··· TEXT BLOCK ···

Again, based on the above, no specific recommendations can be made regarding lifestyle alterations in the management of glaucoma. However, given the other known health implications of many of these factors, we generally recommend that our patients maintain some level of age and health-appropriate exercise, avoid smoking, avoid excessive alcohol and caffeine intake, and eat a balanced diet high in fruits and vegetables as suggested by the USDA.

Narrow Angle/ Angle Closure Glaucoma Treatment

Narrow angles and angle closure glaucoma, while often treated with some of the same medications and surgical procedures as open angle glaucoma, have one notable difference. In these conditions, the problem of a narrow angle caused by the iris and cornea being too close together is often exacerbated by a situation known as pupillary block. Remember that aqueous humor, the fluid in the front of the eye, is produced behind the iris and must pass through the pupil before gaining access into the trabecular meshwork. Due to resistance of flow at the pupil, there is actually a slightly higher pressure behind the iris than in front, and this tends to bow the iris forward, contributing to the already narrow angle, and further blocking outflow of fluid from the eye.

··· SUPPLIED DATA ···

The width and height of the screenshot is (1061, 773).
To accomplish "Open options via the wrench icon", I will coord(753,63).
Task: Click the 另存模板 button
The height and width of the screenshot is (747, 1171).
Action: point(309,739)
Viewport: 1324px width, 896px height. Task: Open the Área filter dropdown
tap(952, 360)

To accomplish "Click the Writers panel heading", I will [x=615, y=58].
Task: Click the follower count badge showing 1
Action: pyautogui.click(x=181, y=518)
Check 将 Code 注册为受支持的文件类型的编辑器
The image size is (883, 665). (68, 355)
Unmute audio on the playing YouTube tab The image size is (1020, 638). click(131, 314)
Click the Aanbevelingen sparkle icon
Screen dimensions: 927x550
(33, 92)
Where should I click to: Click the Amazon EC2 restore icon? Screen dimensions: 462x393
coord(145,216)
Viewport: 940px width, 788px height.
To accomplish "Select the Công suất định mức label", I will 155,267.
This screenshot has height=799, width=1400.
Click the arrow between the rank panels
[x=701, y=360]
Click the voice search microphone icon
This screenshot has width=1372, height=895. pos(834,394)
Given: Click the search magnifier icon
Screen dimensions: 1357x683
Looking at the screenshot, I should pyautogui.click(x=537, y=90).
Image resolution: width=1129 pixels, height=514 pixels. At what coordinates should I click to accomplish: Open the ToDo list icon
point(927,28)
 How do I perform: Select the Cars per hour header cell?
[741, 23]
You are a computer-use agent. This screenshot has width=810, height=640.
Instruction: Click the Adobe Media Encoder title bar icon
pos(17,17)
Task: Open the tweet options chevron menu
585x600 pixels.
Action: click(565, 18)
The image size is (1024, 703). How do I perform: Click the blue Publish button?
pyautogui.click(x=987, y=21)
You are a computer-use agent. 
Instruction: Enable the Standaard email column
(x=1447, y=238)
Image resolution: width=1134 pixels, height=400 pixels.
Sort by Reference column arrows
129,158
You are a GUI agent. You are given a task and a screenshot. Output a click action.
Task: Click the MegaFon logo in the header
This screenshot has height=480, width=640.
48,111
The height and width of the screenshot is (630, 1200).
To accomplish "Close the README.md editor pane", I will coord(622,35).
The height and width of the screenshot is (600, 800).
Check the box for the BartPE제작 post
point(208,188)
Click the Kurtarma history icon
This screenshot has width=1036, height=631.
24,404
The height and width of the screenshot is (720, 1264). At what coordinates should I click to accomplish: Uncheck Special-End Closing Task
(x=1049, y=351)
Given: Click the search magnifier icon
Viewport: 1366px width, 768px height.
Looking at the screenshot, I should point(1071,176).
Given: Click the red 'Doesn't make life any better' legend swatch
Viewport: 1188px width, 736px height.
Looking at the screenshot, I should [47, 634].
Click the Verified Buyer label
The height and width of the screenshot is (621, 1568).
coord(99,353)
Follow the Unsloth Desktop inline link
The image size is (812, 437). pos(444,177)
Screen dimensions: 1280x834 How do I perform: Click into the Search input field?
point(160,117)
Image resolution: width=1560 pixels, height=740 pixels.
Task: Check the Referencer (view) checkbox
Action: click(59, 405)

···

■ PARTS OF THE EXERCISE:
[a] In the glaucoma text, what situation often makes the problem of a narrow angle worse?
[b] Continue the glaucoma treatment text, starting right after its last sentence.

■ ANSWERS BELOW:
[a] Pupillary block.

[b]
This “pupillary block” is commonly the cause of acute angle closure in predisposed individuals. Treatment is aimed at alleviating this condition. In younger patients, a laser is used to create a small opening (or openings) in the periphery of the iris. Known as laser peripheral iridotomy, or LPI, this procedure creates a lower resistance pathway for aqueous to pass from behind to in front of the iris, preventing pupillary block and significantly reducing the risk of acute closure of the angle. Iridotomy is effective and safe, with low risk of significant complication. The same procedure is required emergently to treat an actual attack of angle closure, however, in that situation is much more difficult to perform and may be too late to prevent permanent damage to the eye. Therefore, if your physician finds narrow angles, laser iridotomy may be recommended on a prophylactic basis.

For older patients found to have narrow angles, the treatment of choice is cataract surgery. A cataract is simply a thickening and clouding of the natural lens of the eye, a condition that begins to develop in nearly everyone after about age 50. Removing the thickened lens significantly increases the space within the front section of the eye, deepening the angle and eliminating pupillary block. This essentially cures most cases of narrow angles. Several studies, including a large, randomized clinical trial published in 2016 (the EAGLE trial), have found that removal of the natural lens, even when minimal cataract is present, is the most effective treatment for this condition.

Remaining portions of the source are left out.